The Helena Rubinstein Foundation, which had been established in 1953, operated through 2011, ultimately distributing nearly $130 million over the course of six decades, primarily to education, arts, and community-based organizations in New York City. The foundation was a longtime supporter of children's programming for New York City's PBS affiliate WNET.

The Manhattan Jewish Museum hosted the exhibition "Helena Rubinstein: Beauty Is Power", the first museum show devoted to Rubinstein, from October 31, 2014, until March 22, 2015.

==Support for the arts==
A one-off Rubinstein Mural Prize was awarded in 1958 to Erica McGilchrist for her work in the Women's College, University of Melbourne, and a Helena Rubinstein Scholarship was awarded to Frank Hodgkinson in 1958 and Charles Blackman 1960.

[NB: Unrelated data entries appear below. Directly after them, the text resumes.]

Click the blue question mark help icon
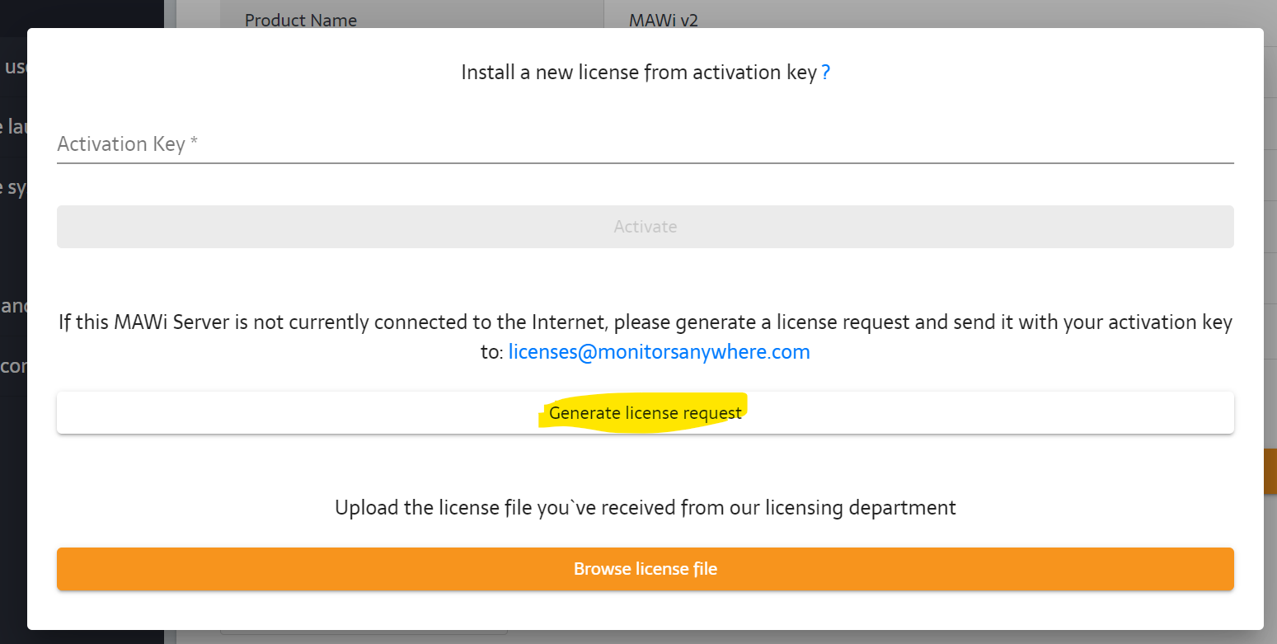The height and width of the screenshot is (644, 1277). coord(825,73)
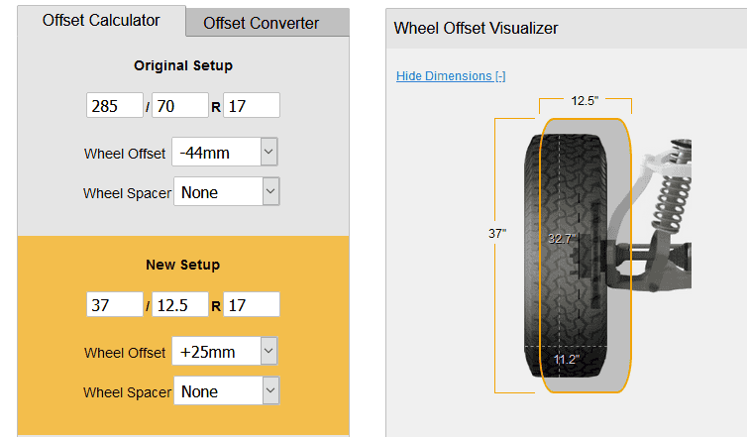Click the new tire diameter field showing 37
The width and height of the screenshot is (747, 437).
[115, 304]
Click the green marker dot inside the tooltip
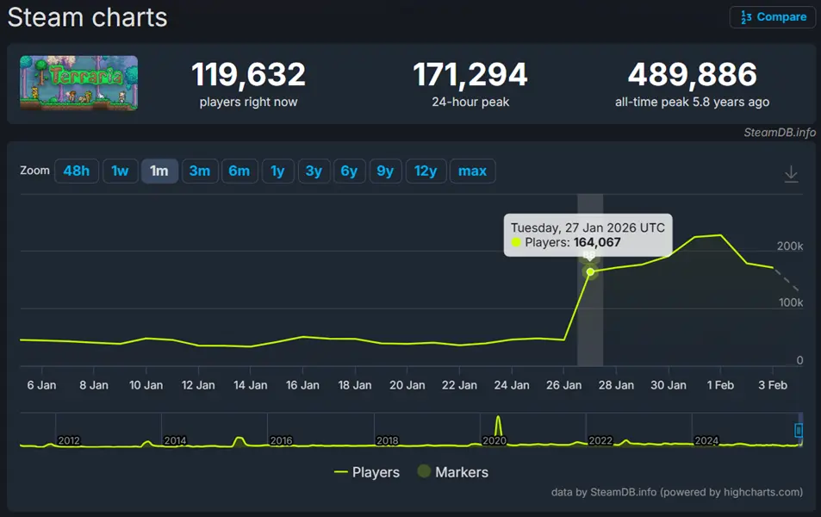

The Helena Rubinstein Portrait Prize was an annual prize of £300 for portraiture by an Australian artist, and was mostly staged at the Claude Hotchin Gallery in Western Australia.

==In popular culture==
Based on Woodhead's book, the 2016 musical War Paint dramatizes her rivalry with competitor Elizabeth Arden. After a run Chicago's Goodman Theatre, the show opened on Broadway at the Nederlander Theatre on April 6, 2017, starring Patti LuPone as Rubinstein and Christine Ebersole as Arden.

The comedy Lip Service by the Australian dramatist John Misto chronicles the life and career of Rubinstein and her rivalry with Elizabeth Arden and Revlon. Lip Service premiered April 26, 2017, at the Park Theatre in London, under the title Madame Rubinstein, before opening at Sydney's Ensemble Theatre in August of the same year. Miriam Margolyes starred as Rubinstein.